Woke comedian Aziz Ansari has been a vocal supporter of the #MeToo and "Time's Up" anti-sexual harassment campaigns and traffics in flexing his progressive pro-women views. His Emmy and Golden Globe-winning Netflix series "Master of None" focused heavily on alleged rampant misogyny in our culture and addressed sexual harassment allegations against a beloved character named Chef Jeff.

Mr. Ansari is now being accused of what he so strongly protests against.

Over the weekend, Babe magazine published a post detailing the account of a 23-year-old woman named "Grace" who claimed Ansari sexually assaulted her at his apartment after they went on a date together.

Grace said she was "uncomfortable" and that Ansari ignored her "verbal and non-verbal cues"; the two engaged in oral sex.

Here's some of the account, provided by Babe:

Ansari also physically pulled her hand towards his penis multiple times throughout the night, from the time he first kissed her on the countertop onward. “He probably moved my hand to his d*** five to seven times,” she said. “He really kept doing it after I moved it away.”

But the main thing was that he wouldn’t let her move away from him. She compared the path they cut across his apartment to a football play. “It was 30 minutes of me getting up and moving and him following and sticking his fingers down my throat again. It was really repetitive. It felt like a f***ing game.”

Throughout the course of her short time in the apartment, she says she used verbal and non-verbal cues to indicate how uncomfortable and distressed she was. “Most of my discomfort was expressed in me pulling away and mumbling. I know that my hand stopped moving at some points,” she said. “I stopped moving my lips and turned cold.”

Whether Ansari didn’t notice Grace’s reticence or knowingly ignored it is impossible for her to say. “I know I was physically giving off cues that I wasn’t interested. I don’t think that was noticed at all, or if it was, it was ignored.”

After Grace collected herself in the bathroom, she said the pressuring continued.

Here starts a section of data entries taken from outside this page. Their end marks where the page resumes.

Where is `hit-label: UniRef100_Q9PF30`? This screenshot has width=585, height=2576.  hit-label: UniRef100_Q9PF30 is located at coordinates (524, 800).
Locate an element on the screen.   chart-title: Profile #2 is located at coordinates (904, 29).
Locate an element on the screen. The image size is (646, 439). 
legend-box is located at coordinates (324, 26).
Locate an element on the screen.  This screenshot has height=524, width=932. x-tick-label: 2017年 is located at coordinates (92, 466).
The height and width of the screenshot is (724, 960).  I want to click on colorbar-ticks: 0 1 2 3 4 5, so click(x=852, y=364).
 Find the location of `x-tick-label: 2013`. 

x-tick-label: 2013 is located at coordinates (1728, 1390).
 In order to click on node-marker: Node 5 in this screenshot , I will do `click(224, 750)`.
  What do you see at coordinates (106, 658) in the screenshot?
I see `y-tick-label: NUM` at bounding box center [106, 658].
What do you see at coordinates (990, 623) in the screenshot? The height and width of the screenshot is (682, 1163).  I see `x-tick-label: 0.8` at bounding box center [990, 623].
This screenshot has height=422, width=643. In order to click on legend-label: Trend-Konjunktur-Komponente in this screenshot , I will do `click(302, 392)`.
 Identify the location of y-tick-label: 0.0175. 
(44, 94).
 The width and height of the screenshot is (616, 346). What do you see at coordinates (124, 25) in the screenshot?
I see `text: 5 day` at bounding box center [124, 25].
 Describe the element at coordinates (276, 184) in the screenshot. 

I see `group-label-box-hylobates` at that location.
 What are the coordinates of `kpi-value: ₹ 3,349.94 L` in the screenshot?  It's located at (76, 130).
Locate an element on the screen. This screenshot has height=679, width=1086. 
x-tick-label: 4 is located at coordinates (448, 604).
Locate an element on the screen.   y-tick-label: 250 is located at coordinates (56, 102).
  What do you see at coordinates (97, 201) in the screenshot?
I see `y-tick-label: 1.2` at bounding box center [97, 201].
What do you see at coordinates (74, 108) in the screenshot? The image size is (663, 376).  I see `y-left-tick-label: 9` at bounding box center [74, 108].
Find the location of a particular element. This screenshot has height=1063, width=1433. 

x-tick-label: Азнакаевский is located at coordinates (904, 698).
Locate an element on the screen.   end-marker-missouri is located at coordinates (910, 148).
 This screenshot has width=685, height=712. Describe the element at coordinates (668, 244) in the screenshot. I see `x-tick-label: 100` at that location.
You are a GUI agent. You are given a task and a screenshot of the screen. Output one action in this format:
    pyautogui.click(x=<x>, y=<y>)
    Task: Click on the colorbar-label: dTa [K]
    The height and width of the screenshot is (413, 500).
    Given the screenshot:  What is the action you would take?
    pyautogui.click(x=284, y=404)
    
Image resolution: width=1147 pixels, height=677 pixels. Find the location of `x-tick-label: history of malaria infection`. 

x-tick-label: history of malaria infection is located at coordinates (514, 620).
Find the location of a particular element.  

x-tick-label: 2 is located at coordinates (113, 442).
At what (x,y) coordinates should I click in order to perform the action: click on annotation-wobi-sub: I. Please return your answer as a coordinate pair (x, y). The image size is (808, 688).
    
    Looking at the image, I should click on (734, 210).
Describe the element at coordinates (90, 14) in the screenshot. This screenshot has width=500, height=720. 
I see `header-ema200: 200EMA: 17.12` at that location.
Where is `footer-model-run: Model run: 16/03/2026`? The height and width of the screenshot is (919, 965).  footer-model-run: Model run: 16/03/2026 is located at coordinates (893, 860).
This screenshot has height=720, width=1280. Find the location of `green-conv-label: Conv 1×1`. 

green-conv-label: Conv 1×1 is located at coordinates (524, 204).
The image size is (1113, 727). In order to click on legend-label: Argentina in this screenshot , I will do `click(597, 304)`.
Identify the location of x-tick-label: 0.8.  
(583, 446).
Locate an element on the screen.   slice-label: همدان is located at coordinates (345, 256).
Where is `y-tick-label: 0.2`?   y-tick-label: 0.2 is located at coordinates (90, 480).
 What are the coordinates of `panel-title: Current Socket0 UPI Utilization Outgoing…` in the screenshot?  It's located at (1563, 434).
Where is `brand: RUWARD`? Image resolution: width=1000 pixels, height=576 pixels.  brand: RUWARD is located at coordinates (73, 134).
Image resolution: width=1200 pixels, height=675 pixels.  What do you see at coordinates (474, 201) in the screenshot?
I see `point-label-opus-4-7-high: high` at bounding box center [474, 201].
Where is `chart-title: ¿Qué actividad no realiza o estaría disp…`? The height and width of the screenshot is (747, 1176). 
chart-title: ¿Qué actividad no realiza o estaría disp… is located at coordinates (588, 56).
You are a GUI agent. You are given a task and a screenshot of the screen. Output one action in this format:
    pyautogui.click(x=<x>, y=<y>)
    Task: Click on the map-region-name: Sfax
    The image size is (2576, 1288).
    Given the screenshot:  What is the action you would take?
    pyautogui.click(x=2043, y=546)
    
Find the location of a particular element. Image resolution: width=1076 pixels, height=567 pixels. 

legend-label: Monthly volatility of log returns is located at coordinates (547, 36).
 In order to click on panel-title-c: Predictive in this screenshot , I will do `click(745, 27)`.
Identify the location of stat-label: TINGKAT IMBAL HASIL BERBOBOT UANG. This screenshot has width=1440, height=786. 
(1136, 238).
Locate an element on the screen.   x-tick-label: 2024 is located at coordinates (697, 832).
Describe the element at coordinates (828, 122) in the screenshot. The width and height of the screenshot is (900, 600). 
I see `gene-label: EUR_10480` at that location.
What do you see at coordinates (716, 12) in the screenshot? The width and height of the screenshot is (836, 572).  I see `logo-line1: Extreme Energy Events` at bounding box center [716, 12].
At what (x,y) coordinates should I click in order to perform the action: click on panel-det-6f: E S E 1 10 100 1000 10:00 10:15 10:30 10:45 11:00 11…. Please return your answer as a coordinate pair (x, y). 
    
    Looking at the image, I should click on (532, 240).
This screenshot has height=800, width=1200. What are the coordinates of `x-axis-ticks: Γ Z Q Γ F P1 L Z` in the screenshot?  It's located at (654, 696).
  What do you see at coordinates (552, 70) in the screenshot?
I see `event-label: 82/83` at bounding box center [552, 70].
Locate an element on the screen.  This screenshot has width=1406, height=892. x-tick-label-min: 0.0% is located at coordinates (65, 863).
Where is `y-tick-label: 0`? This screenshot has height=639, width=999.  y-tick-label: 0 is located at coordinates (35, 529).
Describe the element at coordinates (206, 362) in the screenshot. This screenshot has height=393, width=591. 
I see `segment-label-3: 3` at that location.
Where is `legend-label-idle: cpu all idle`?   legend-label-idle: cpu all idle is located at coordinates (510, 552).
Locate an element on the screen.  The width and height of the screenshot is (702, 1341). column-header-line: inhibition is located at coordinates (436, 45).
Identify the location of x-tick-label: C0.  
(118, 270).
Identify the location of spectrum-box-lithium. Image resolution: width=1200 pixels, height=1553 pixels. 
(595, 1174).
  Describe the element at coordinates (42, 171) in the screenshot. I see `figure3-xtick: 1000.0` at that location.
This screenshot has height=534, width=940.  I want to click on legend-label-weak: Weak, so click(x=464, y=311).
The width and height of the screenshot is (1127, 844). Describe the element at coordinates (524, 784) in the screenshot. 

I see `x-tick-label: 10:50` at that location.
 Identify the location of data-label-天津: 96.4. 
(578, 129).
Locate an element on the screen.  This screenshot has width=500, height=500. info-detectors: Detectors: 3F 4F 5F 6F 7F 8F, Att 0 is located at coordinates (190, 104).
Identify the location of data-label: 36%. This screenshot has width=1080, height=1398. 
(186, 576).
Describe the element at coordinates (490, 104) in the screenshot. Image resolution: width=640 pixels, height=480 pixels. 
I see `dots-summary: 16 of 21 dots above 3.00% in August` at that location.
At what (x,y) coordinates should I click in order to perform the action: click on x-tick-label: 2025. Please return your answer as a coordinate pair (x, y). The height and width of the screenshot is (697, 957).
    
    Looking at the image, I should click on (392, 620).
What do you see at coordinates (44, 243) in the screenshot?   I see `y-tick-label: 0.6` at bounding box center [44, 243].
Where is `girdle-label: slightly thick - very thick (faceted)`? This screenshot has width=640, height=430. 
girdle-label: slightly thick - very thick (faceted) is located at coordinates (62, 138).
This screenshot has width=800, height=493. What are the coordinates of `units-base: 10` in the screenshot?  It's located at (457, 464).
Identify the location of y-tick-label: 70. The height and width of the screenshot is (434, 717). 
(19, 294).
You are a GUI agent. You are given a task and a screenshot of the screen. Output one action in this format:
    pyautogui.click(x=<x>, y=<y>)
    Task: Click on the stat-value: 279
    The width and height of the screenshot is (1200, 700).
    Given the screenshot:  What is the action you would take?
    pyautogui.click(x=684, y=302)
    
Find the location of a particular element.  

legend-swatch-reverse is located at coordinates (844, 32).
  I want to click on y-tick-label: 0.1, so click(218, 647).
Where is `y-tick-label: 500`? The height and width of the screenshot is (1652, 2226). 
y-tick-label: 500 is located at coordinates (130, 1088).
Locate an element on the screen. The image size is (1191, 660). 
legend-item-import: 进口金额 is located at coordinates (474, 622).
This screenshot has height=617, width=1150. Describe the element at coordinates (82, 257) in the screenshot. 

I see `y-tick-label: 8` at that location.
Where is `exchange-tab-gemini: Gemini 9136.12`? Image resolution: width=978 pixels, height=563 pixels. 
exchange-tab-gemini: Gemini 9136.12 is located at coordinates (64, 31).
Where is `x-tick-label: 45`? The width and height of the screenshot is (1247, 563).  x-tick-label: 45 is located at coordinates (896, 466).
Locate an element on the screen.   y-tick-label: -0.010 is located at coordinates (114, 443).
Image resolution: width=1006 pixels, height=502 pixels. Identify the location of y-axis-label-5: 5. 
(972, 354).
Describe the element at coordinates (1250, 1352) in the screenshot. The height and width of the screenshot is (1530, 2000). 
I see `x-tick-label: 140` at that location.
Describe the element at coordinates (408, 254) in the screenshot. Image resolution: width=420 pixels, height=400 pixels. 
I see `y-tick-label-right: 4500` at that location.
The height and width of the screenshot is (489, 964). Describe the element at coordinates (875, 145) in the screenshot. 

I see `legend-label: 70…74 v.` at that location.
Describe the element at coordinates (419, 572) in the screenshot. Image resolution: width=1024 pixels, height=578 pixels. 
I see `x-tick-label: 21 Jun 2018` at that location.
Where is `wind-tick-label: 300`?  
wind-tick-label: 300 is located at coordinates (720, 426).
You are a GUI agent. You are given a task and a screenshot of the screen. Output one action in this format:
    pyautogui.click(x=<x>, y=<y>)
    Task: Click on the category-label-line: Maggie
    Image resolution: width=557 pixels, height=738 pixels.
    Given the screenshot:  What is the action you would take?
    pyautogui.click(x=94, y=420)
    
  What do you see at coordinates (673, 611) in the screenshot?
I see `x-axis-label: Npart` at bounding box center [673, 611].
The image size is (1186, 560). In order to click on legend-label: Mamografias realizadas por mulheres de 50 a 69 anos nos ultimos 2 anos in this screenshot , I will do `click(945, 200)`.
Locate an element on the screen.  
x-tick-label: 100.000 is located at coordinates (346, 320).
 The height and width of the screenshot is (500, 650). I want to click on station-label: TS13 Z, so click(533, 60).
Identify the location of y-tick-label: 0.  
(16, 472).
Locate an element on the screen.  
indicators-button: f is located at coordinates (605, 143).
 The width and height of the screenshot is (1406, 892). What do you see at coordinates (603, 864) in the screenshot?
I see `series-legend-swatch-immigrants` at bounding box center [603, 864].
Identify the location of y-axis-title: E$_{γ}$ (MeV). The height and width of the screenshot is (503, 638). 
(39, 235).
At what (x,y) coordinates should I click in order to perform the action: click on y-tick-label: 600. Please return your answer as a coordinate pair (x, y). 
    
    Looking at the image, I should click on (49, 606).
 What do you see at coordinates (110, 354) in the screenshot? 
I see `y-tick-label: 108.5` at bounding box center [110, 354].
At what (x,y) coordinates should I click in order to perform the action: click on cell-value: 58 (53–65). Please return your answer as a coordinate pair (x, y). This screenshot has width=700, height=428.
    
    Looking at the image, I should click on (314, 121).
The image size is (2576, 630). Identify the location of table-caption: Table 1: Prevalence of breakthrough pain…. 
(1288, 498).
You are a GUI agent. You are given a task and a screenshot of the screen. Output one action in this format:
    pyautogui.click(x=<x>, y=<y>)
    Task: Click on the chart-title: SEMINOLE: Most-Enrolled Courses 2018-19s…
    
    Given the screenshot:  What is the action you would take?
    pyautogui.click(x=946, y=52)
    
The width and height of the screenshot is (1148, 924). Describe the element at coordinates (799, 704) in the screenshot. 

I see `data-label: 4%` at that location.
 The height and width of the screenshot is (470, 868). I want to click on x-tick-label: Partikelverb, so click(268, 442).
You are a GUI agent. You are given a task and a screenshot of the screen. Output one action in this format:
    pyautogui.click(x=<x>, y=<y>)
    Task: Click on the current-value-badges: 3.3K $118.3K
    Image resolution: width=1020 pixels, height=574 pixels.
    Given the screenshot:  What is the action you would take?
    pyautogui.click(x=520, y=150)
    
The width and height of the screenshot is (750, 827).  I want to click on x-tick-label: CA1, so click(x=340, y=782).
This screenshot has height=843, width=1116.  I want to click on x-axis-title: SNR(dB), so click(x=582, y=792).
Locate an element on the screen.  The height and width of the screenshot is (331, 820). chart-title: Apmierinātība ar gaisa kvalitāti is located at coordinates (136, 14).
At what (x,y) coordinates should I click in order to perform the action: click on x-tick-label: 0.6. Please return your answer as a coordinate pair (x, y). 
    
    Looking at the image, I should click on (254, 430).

"He sat back and pointed to his penis and motioned for me to go down on him. And I did. I think I just felt really pressured. It was literally the most unexpected thing I thought would happen at that moment because I told him I was uncomfortable," she told the magazine.

"It took a really long time for me to validate this as sexual assault," said Grace. "I believe that I was taken advantage of by Aziz. I was not listened to and ignored. It was by far the worst experience with a man I’ve ever had."

The 23-year-old provided text messages to Babe, showing that she told Ansari he ignored her "clear non-verbal cues" and she was uncomfortable.

"I’m so sad to hear this," the comic responded via text. "Clearly, I misread things in the moment and I’m truly sorry."

Ansari said, via a statement issued on Monday, that to him, the experience was "completely consensual."

"In September of last year, I met a woman at a party. We exchanged numbers. We texted back and forth and eventually went on a date. We went out to dinner, and afterwards we ended up engaging in sexual activity, which by all indications was completely consensual," writes Ansari.

"The next day, I got a text from her saying that although 'it may have seemed okay,' upon further reflection, she felt uncomfortable. It was true that everything did seem okay to me, so when I heard that it was not the case for her, I was surprised and concerned. I took her words to heart and responded privately after taking the time to process what she had said," Ansari added.

"I continue to support the movement that is happening in our culture. It is necessary and long overdue," he said.

The account from Grace reads like an awkward sexual encounter with an entitled celebrity. It does not read like an account of sexual assault. And, according to Ansari, the sexual experience was "completely consensual."

But, the thing is, by the standards advocated by Ansari, all women should be believed, right? "Time's Up" on sexual predators like Ansari, right? Why does he, a male in the top 1%, get to invalidate a woman's "experience"?

Maybe Ansari, who has used the trendy anti-sexual harassment groundswell to help manufacture his woke celebrity, will learn that being critical of the movement's excesses is necessary; that the standards we are setting for "assault" are flawed; that your wokeness might come full circle and devour you.